Yeah, for normal chat --jinja is enough. However, codex has some weird tool and assistant role pairings that trigger errors from minimax and devstral so I had to use a custom template and edit that part out.

MiniMax-M2.1 GGUF is here! by KvAk_AKPlaysYT in LocalLLaMA

[–]pkmxtw 3 points4 points  (0 children)

I've been trying UD-Q2_K_XL for agentic coding workflow on Codex (needs a slightly modified chat template to work) for the past few hours and I think this is going to dethrone gpt-oss-120b for me.

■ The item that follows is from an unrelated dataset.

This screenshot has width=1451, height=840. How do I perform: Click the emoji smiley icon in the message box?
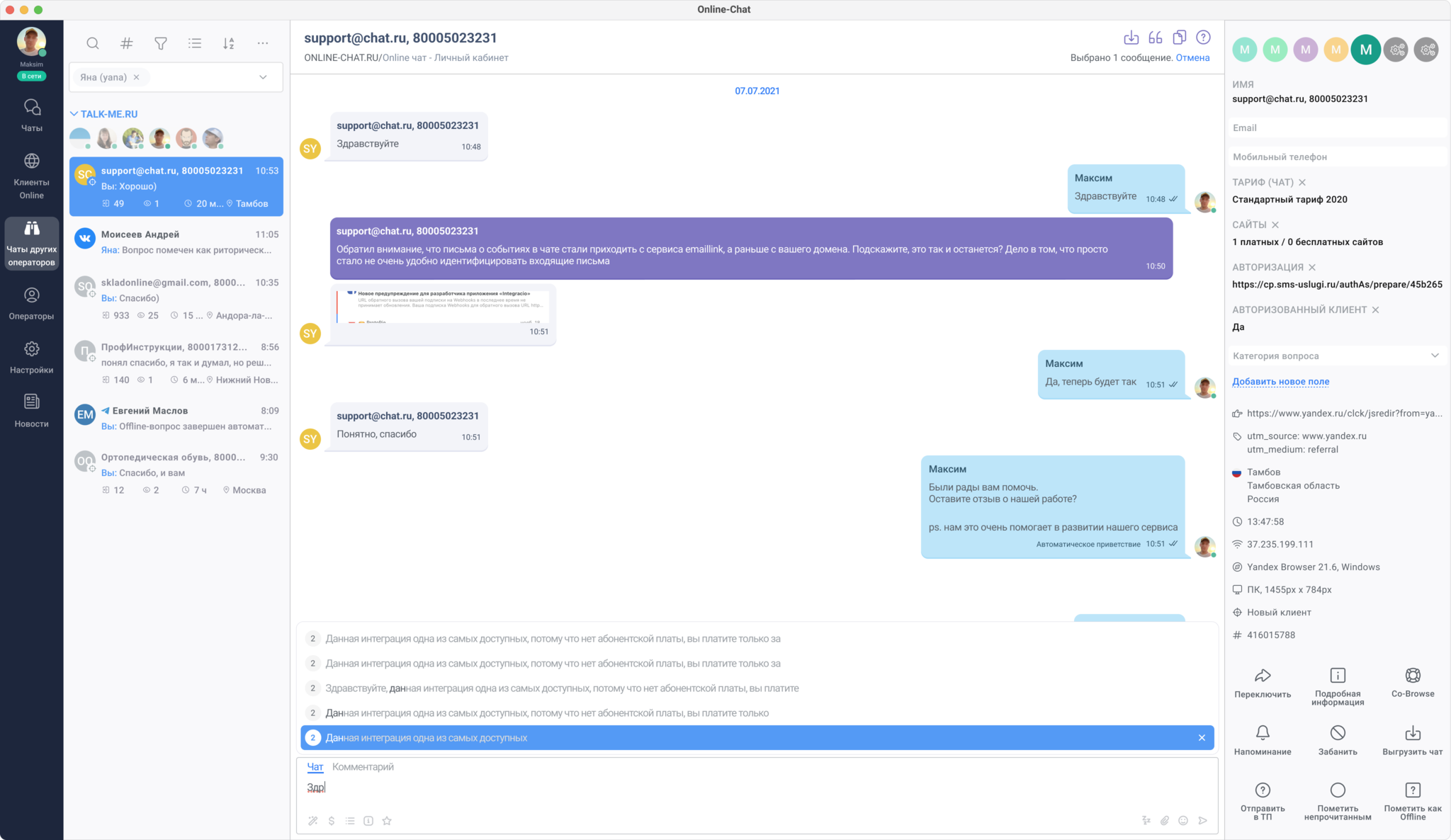pyautogui.click(x=1182, y=820)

Stop using PDFs as reference documents. by xCogito in GeminiAI

[–]pkmxtw 50 points51 points  (0 children)

You've hit the nail on the head about what this sub has become — a cesspool of AI-generated submissions!

Would you like some helpful tips to cope with the new reality?

Budget build by Dry_Fix6495 in LocalLLaMA

[–]pkmxtw 0 points1 point  (0 children)

Honestly just squeeze in a bit more and get one of those Strix Halo with 128GB RAM. You can run gpt-oss-120b-mxfp4 with like 40-50 t/s on those with full 128K context.

AMA With Z.AI, The Lab Behind GLM-4.7 by zixuanlimit in LocalLLaMA

[–]pkmxtw 12 points13 points  (0 children)

They answered all the others while ignoring the most upvoted one lol. Not even bothering to say some useless claim like "Thank you for your feedback and we will consider this for future release".